Poor Charlie's Almanack

The Essential Wit and Wisdom of Charles T. Munger

Multiple Mental Models

  • A portfolio of three companies is plenty of diversification.
  • Charlie generally focuses on what to avoid or what or not do before he considers the affirmative steps he will take in a given situation.
  • According to Albert Einstein’s admonition: “A scientific theory should be as simple as possible, but no simpler” could be described as avoiding one-size-fits-all formulas to reduce enormously complex systems (such as those in economics)

Charlie Munger has developed a two-track analysis.

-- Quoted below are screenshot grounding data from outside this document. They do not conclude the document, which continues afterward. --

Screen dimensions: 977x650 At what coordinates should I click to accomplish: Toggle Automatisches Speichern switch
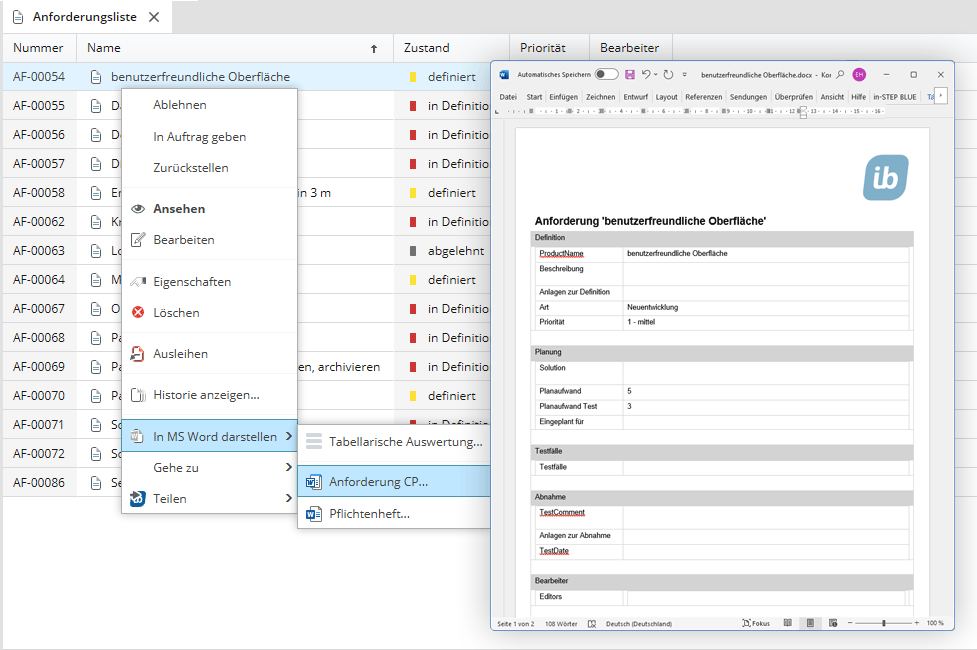click(x=606, y=75)

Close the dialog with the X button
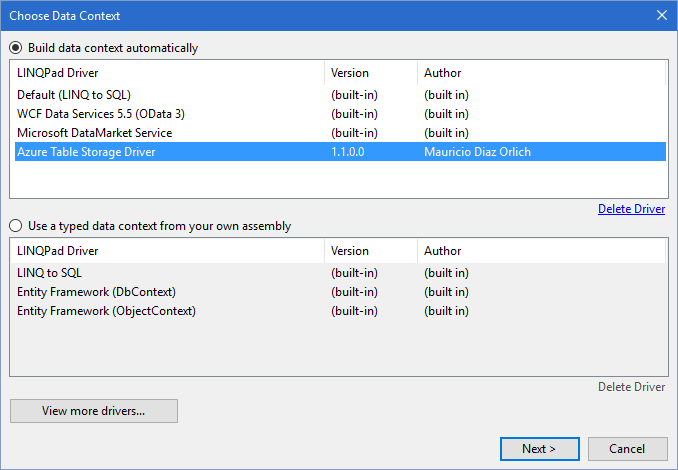(x=661, y=15)
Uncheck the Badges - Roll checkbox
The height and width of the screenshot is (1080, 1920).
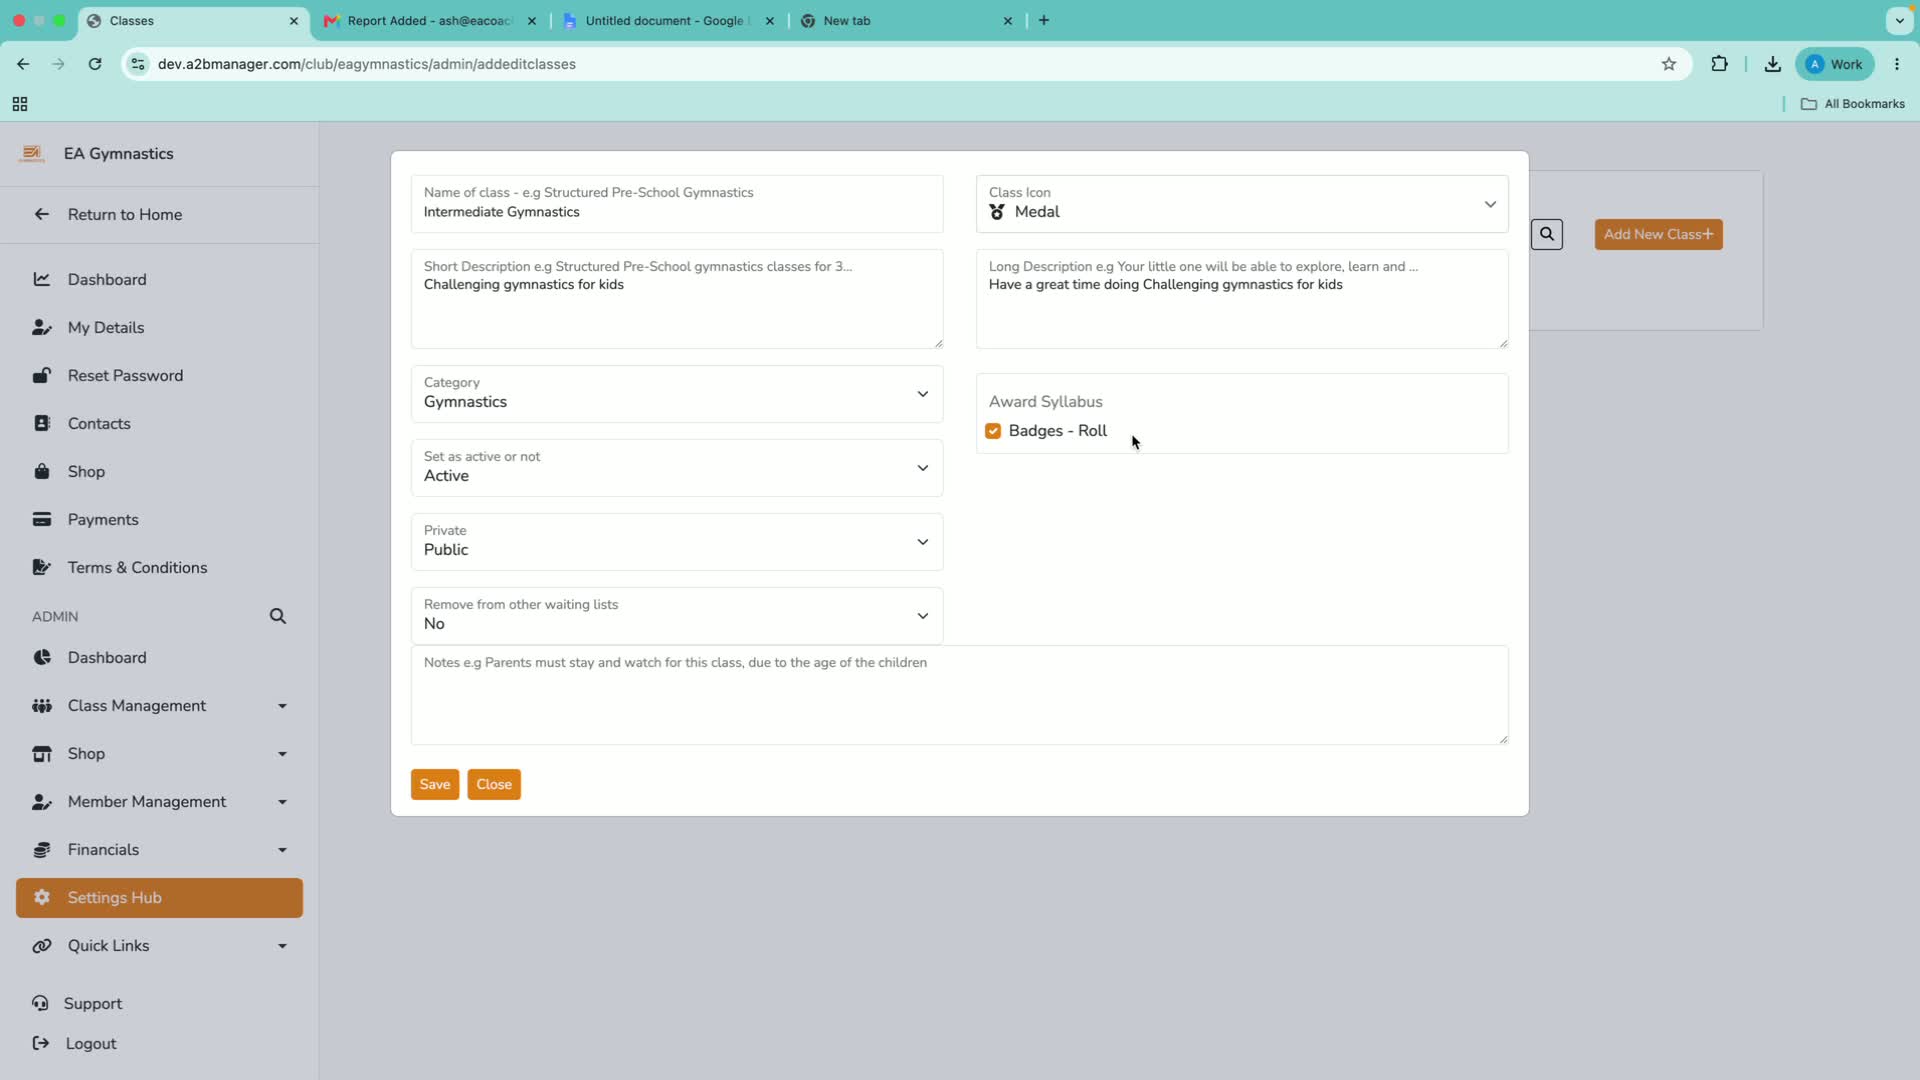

  1. What are the factors that really govern the interests involved, rationally considered?
  2. What are the subconscious influences that is automatically doing these things?

One approach is rationality, the way you’d work out a bridge problem and the other is to evaluate psychological factors that cause subconscious conclusions, many of which are wrong.

Evaluation process

Identify your circles of competence by having there baskets for investing: yes, no and too tough to understand:

  • To identify potential yes, look for an easy-to-understand, dominant business franchise that can sustain itself and thrive in all market environments.
  • Many pharmaceuticals and technology, for example go straight to the “too tough to understand” basket.
  • Heavy promoted deals and IPOs earn immediate nos.

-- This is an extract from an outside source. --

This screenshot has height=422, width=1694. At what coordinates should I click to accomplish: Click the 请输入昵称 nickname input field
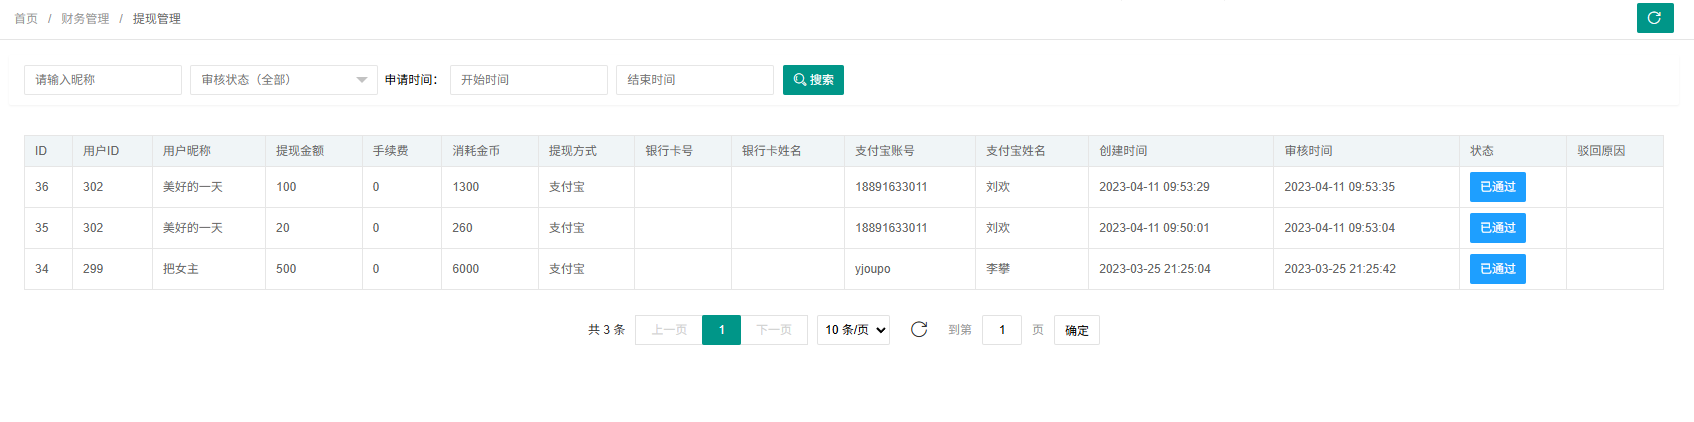tap(103, 80)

Consider the list of additional factors:

  • prospective regulatory climate
  • state of labor
  • supplier and customer relations
  • potential impact of changes in technology
  • competitive strengths and vulnerabilities
  • pricing power
  • scalability
  • environmental issues
  • hidden exposures

Assess a company management well beyond conventional number crunching - in particular the degree to which they are “able, trustworthy, and owner oriented”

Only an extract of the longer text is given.